Excerpted passage Start Marker
Equally, his choice to use a cake piping set - one that he discovered in a basement - to pump out luscious acrylic cakes of his own, painstakingly piped in multi-layered burst of thick and creamy colour, took inspiration from the palatial confections coming from Tehran bakeries, the outrageously baroque excesses of Iranian middle class weddings and the plaster-ornamented buildings in the city. This too provided the artist with the weaponry to provide a socio-political commentary on the change and integration happening in Iran on an exasperating level, with the people adapting equally as quickly.

To this point, the gaudy tastes or lack of taste coupled with the excess of the nouveau riche prompted the artist to integrate found objects that represented their respective predispositions. The chandeliers that hung in the houses of the rich served as a starting point for Moshiri to incorporate crystals into his works, alluding to the artificial make believe lifestyle Iranians emulated, the glittery and shimmering stones thus impossibly blurring the lines between what is fake and what is real.
Excerpted passage End Marker
Provided data Start Marker
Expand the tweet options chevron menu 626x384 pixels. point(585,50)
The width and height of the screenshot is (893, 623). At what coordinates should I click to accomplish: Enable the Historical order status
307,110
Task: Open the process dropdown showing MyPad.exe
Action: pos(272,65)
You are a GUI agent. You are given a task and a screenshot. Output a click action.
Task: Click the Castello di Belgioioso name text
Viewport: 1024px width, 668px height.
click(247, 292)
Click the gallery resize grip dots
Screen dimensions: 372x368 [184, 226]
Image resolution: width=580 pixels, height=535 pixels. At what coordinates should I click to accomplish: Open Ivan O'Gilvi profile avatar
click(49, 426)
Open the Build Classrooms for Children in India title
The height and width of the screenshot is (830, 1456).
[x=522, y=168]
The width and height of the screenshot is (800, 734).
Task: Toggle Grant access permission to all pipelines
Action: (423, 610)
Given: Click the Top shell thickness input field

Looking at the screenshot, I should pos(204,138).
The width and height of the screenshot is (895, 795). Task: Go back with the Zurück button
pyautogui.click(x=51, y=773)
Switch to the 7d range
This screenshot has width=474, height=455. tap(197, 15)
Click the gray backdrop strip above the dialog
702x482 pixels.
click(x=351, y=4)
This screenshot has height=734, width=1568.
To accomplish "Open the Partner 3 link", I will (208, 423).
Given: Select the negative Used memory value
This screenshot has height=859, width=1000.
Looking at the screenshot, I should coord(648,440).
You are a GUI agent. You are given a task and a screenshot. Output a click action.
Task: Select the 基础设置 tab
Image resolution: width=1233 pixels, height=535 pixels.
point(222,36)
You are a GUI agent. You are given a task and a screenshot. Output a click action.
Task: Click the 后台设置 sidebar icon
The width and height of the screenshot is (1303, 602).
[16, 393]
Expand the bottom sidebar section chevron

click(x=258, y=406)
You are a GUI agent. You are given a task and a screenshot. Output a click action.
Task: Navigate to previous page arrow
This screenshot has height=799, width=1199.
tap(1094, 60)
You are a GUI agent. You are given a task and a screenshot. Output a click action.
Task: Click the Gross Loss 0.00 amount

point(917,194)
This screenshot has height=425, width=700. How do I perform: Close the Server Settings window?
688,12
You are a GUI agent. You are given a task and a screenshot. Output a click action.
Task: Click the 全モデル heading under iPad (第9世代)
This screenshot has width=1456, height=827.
Provided data End Marker
*Problems to work on*:
- a) List the sources of inspiration that the passage on Moshiri's art names for his piped acrylic cakes.
- b) According to the passage on Moshiri's art, why did Moshiri begin incorporating crystals into his works, and what do they allude to?
- c) Reproduce the passage on Moshiri's art from "To this point, the" to "what is real.".

*Solutions for each task*:
- a)
- The palatial confections from Tehran bakeries
- The outrageously baroque excesses of Iranian middle class weddings
- The plaster-ornamented buildings in the city

- b) The chandeliers that hung in the houses of the rich served as his starting point for using crystals. The crystals allude to the artificial, make-believe lifestyle that Iranians emulated, and the glittery stones blur the lines between what is fake and what is real.

- c)
To this point, the gaudy tastes or lack of taste coupled with the excess of the nouveau riche prompted the artist to integrate found objects that represented their respective predispositions. The chandeliers that hung in the houses of the rich served as a starting point for Moshiri to incorporate crystals into his works, alluding to the artificial make believe lifestyle Iranians emulated, the glittery and shimmering stones thus impossibly blurring the lines between what is fake and what is real.